Are the Highs In?
Grains pulled back from some of their highs the week prior as market participants looked to close up some trades and lock in some profits for the month of November. While the highs of the month were posted for most grains right after the E.P.A.’s announcement last week, the oilseeds market did end the month with a positive gain on the futures board in Chicago & Winnipeg, whereas corn, wheat and oats did not. From a cash grain perspective, Western Canadian prices are all higher compared to a month ago as we pulled up from harvest lows, although oilseeds did pull back from last week’s highs. More specifically, canola pulled back about 10 – 20 cents CAD / bushel across the Prairies from last week but still are about 3-4% above where they were a month ago. Hard red spring wheat prices aren’t offering much incentive to take deferred delivery options as $6.55-$6.75 CAD / bushel is bid from now until June 2017, but that’s still 2-4% higher than options available at the beginning of November. Oats and yellow peas are both up month-over-month and we see the former staying elevated above $3 / bushel for a while in most places, but expectations are for pea prices to pull back from the $8 handles were seeing with decent rabi winter Indian crop conditions. Finally, durum wheat prices are stalling out and it’s very possible that the highs of the marketing year are now in with U.S. and export demand remaining subdued.
In the Land Down Undaa, the International Grains Council is calling for a 28.3 million-tonne wheat crop, a 5-year high whereas grain trading company Nidera is the most bearish, calling for at least a 31 million-tonne crop (a new record). The western Australian harvest has been downgraded a few times though and quality is up in the air, but wheat coming off in the Eastern states is surprising growers and trader with above-expected yields AND protein. While currency effects have allowed for Black Sea wheat to fill Asian market needs in the past, freight advantages are now making Aussie-origin wheat more competitive. Also participating in that Asian-wheat import game is Argentina, as the I.G.C. is calling for a 14.2 million-tonne wheat crop (local forecasts are for under 13 million tonnes). Overall, the spread between lower and higher-quality wheats continue to widen, but Southern Hemisphere harvests could put a damper on those with good stuff in the bins looking for more.

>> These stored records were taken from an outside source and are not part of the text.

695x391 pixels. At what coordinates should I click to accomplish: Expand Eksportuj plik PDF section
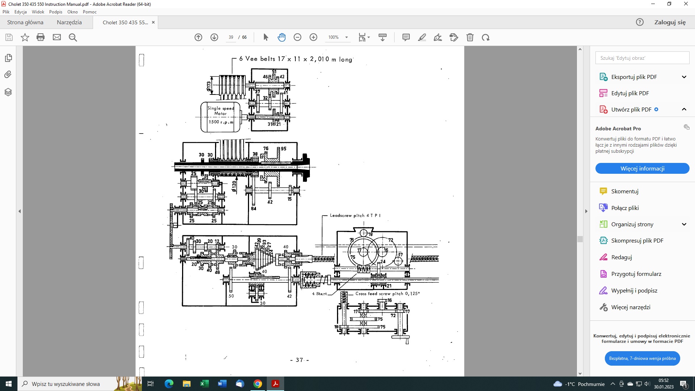point(684,77)
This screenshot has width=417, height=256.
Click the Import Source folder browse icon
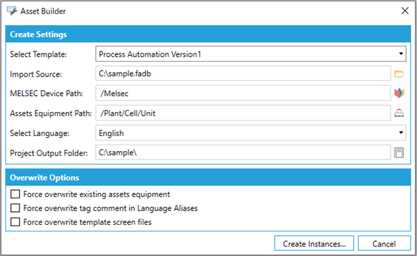(399, 74)
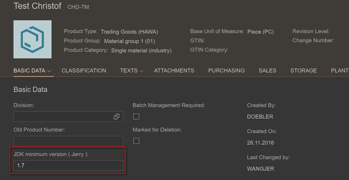Go to the PURCHASING tab
349x180 pixels.
(226, 71)
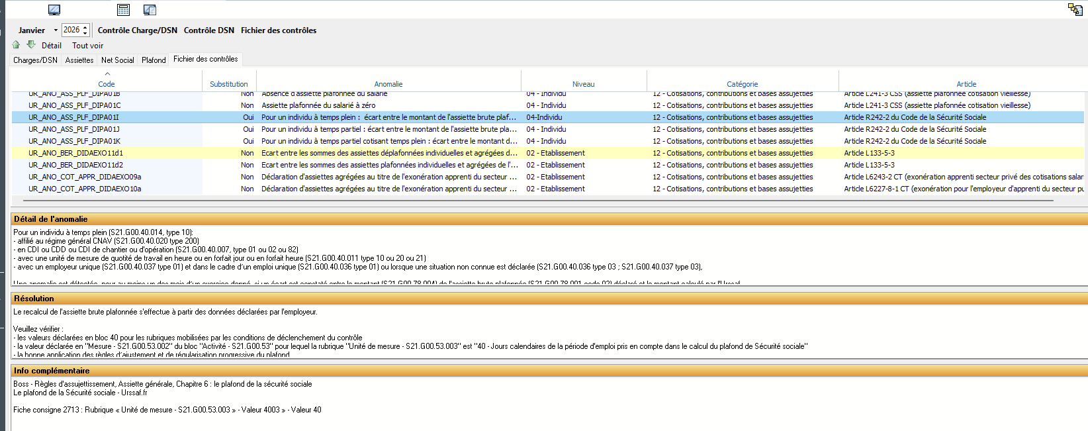Select the UR_ANO_BER_DIDAEXO11d1 row

pyautogui.click(x=75, y=153)
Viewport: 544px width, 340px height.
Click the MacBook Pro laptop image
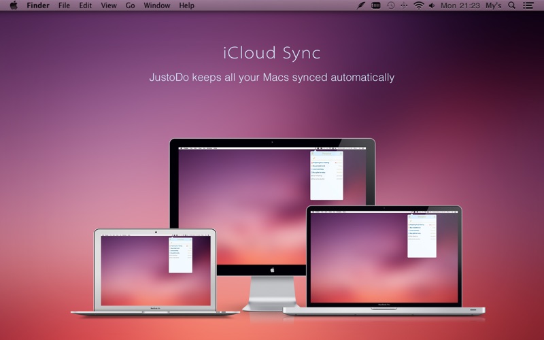(384, 258)
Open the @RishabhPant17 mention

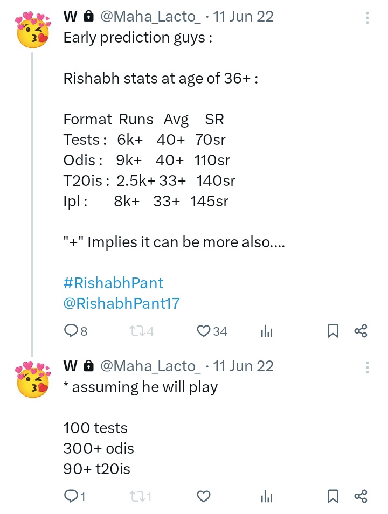point(121,303)
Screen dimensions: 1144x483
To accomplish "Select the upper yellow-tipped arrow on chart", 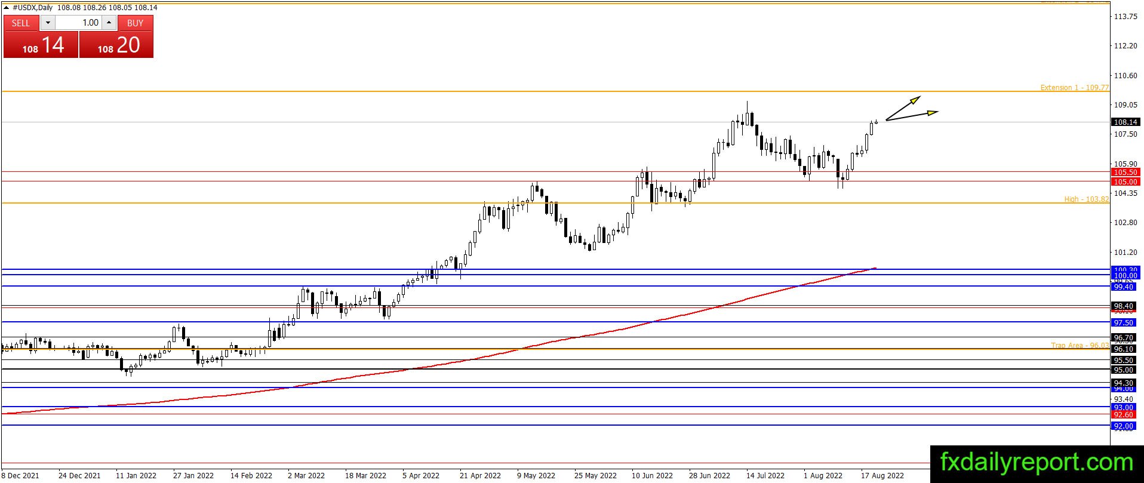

Strategie Grains continues to reiterate its call that European Union wheat acres are unlikely to decline in 2017/18 and with the weather unknown at this point, they’re projecting a bigger crop than this year’s rain-riddled downturn. With a soft wheat production forecast of 152.9 million tonnes, this would represent at 5.5% increase from this year’s 145 million-tonne crop (which was technically a 9% drop from 2015’s record 159.4 million tonnes…key word here being record). This in mind, Strategie is expecting that next year, with the rebound in production, the E.U. will recover the exports it lost to the Black Sea this year (albeit, it should be noted that on-farm storage in the Black Sea are increasing, disrupting usual harvest pressures). Conversely, Strategie is expecting durum wheat acres to drop as a result of lower margins but rapeseed margins will continue to be good but not good enough to offset the production risk without seed treatment capabilities.
Finally, the U.S.D.A. released their 10-year baseline numbers this week (used for government budget reasons) and it raised a few eyebrows. Throwing their first forecast into the ring, the U.S.D.A. is expecting 90M acres of corn and 85.5M acres of soybeans (a record) to get planted across America in 2017 (-4.8% and +2.1% year-over-year, respectively). From a production standpoint, the U.S.D.A.’s first estimate of next year’s crop suggests more trendline yields of 170.8 bu/ac corn and 47.9 bu/ac soybeans (-2.6% and -8.8% from this year’s records). Finally, wheat acreage is expected to be down 4.4% from 2016 to 48.5M acres with yields down more than 10% to 47.1 bu/ac. Compared to the U.S.D.A.’s estimates, most private forecasts are calling for way less wheat acres, a few more million bean acres, and similar corn numbers, which would suggest that it keeps the title of most acres, and prices potentially getting back to $4/bushel on the Chicago board. What we know for certain is that the market tends to also overweight the value of these “first” estimates and that the fever pitch highs seen now turn out to be a bit overrated.